As another poster noted the Church would use the traditions and celebrations of the local people to help evangelize. This is what we now call inculturalization which was first employed by St. Paul in Athens. This is the common trend of the Church in history when it comes into a formaly “pagan” area. This method of “baptizing” practices and giving them a Christological meaning has been the most effective mode of evangelizing in every area of the earth.

The response that I always give is “So what if it was a pagan practice? It isn’t anymore.”


#12

[quote=anthony flavell]Thanks guys, I suppose we do have many pagan influences, I just hope none of our primary doctrine (purgatory, intersession ect.) originated from paganism and not Christ.

Sounds like a very fine line to me
[/quote]

Anthony:

I think we need to remember that the Church had the Old Testament, The Gospels, the Letters of Paul and the other Saints, and that everything was compared to “the Faith that was received”.

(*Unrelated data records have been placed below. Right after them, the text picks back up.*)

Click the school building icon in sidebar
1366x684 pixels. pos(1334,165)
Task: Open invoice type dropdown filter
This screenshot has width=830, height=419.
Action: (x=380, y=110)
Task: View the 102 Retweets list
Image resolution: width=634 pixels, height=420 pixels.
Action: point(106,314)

We also have to remember that 5 Apostolic Sees were strategicaly placed throughout the Roman Empire (4 are now in the EO Churches), and that one of them (Rome) was considered as the Primary See with the final say in all matters of Faith and Doctrine.

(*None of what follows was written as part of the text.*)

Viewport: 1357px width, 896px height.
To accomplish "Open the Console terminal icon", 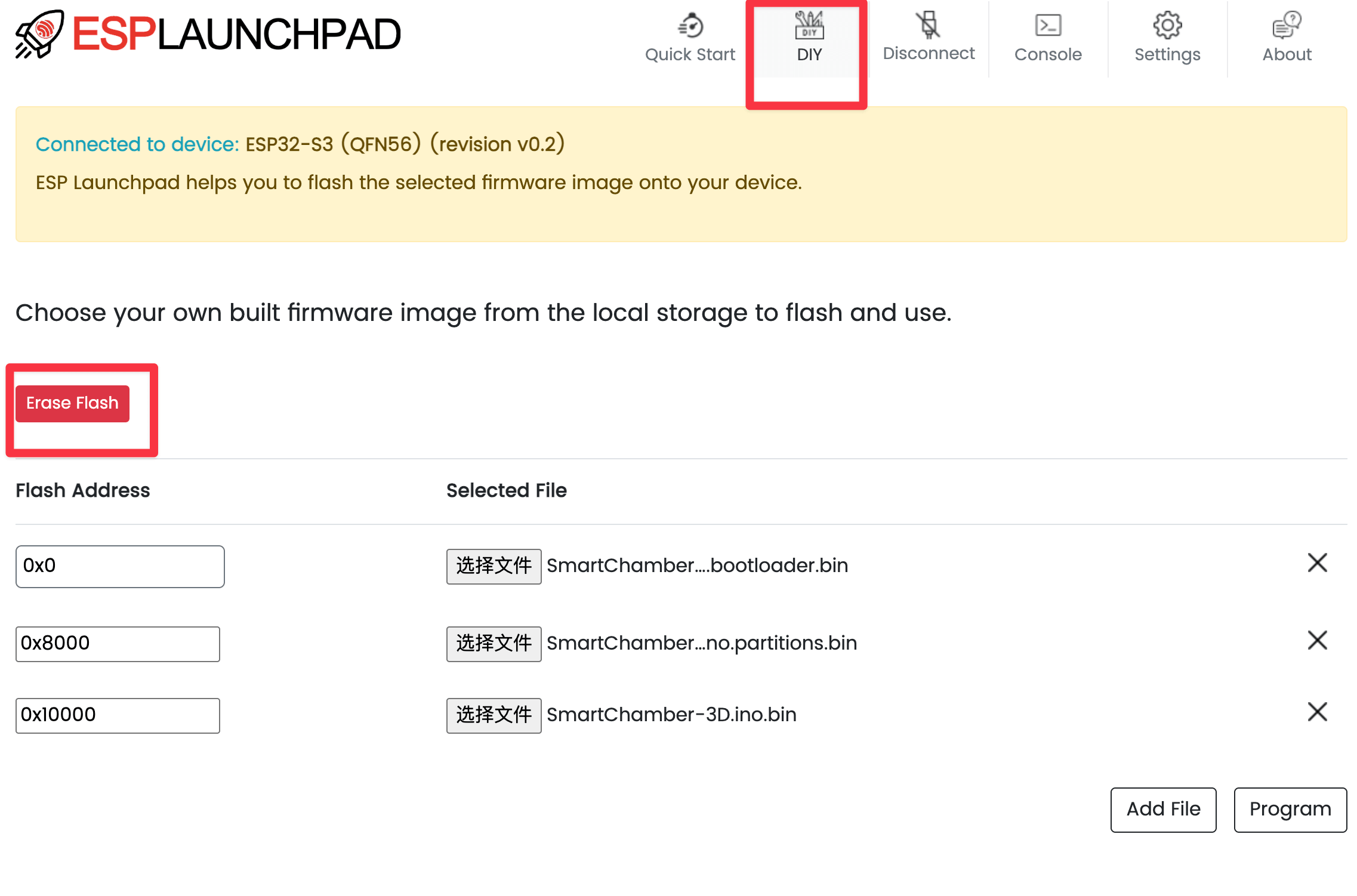I will 1048,25.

They had a lot of “safeties” built into this system.

You’ll find those doctines in the Scriptures, both Old and New Testaments. So, I wouldn’t worry too much about it.

What you, and most Catholics, need to do is to learn which scriptures support which doctrines.

In Christ, Michael


#13

[quote=anthony flavell]Thanks guys, I suppose we do have many pagan influences, I just hope none of our primary doctrine (purgatory, intersession ect.) originated from paganism and not Christ.

Sounds like a very fine line to me
[/quote]

Instead of just hoping, why don’t you read up on the subject?


#14

[quote=Sherlock]Instead of just hoping, why don’t you read up on the subject?
[/quote]

Can anyone recommend any good resources?

In Christ
Anthony


#15

[quote=anthony flavell]Can anyone recommend and good resources?

In Christ
Anthony
[/quote]

I would recommend “Fundamentals of Catholic Dogma” by Ludwig Ott, and “An Essay on the Development of Christian Doctrine” by Newman.